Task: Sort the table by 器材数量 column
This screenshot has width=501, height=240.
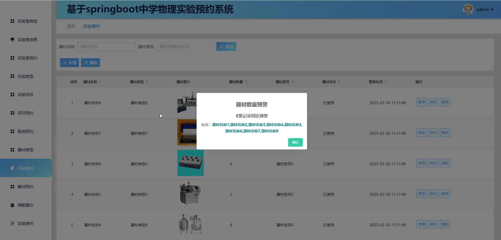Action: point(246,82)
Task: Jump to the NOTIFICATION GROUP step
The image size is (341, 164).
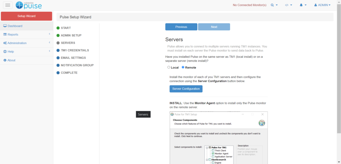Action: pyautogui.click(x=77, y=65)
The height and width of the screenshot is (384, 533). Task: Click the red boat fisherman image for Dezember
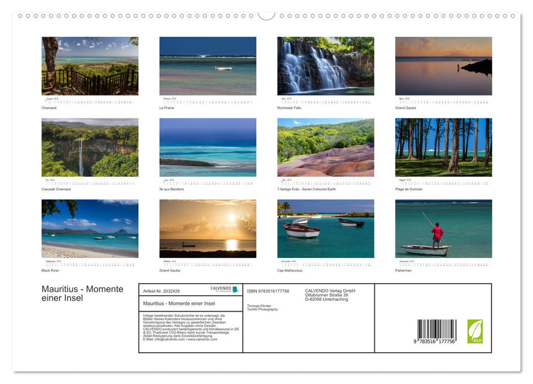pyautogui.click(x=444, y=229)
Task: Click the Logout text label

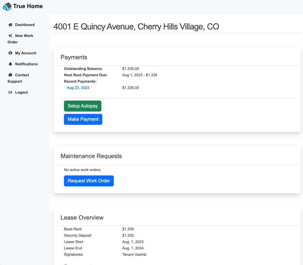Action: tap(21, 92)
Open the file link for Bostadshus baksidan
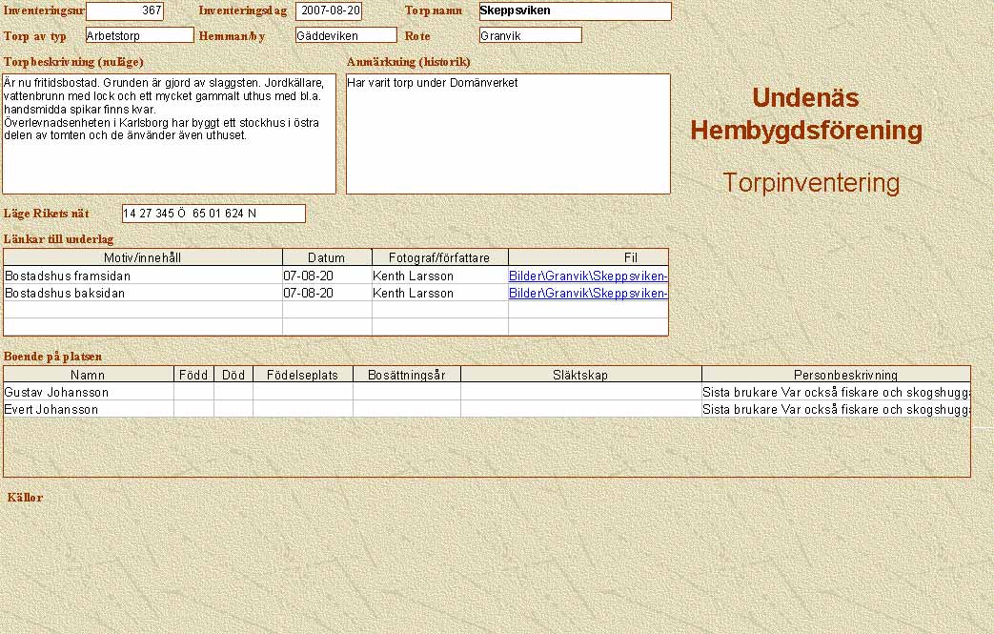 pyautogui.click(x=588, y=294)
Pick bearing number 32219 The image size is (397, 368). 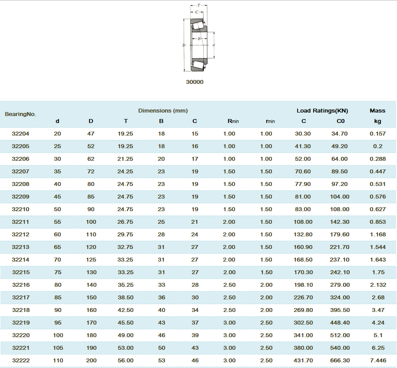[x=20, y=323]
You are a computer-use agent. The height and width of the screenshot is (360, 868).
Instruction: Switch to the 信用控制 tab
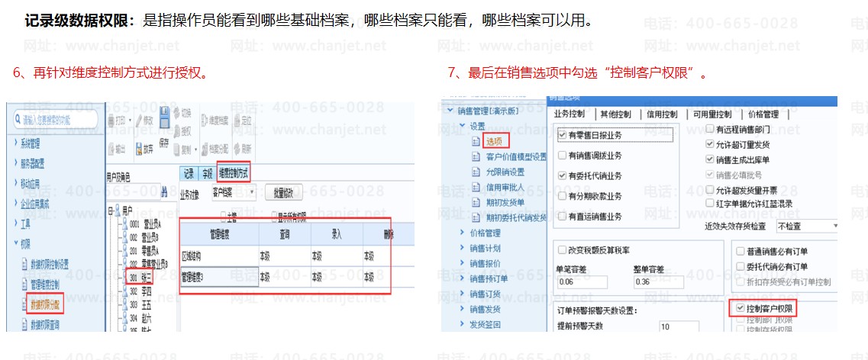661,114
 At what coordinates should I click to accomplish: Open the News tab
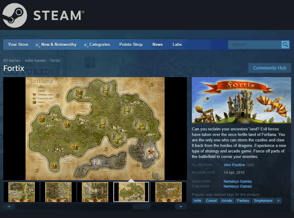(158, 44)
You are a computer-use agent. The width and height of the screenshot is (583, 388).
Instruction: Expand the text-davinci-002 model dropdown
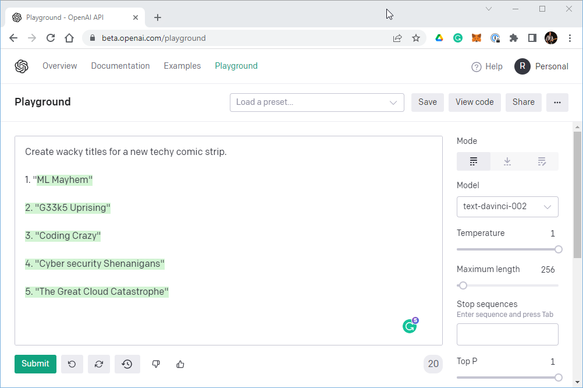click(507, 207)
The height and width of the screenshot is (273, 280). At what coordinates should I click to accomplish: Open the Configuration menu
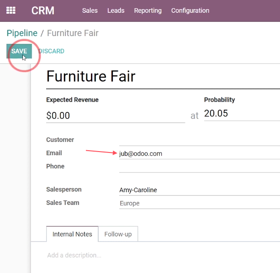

+-------+

**WORK TO BE COMPLETED:** Show each line of the listing that holds the string "computer".

**ANSWER SPACE:**
You are a computer-use agent. The height and width of the screenshot is (360, 868).
You are a computer-use agent. The width and height of the screenshot is (583, 388).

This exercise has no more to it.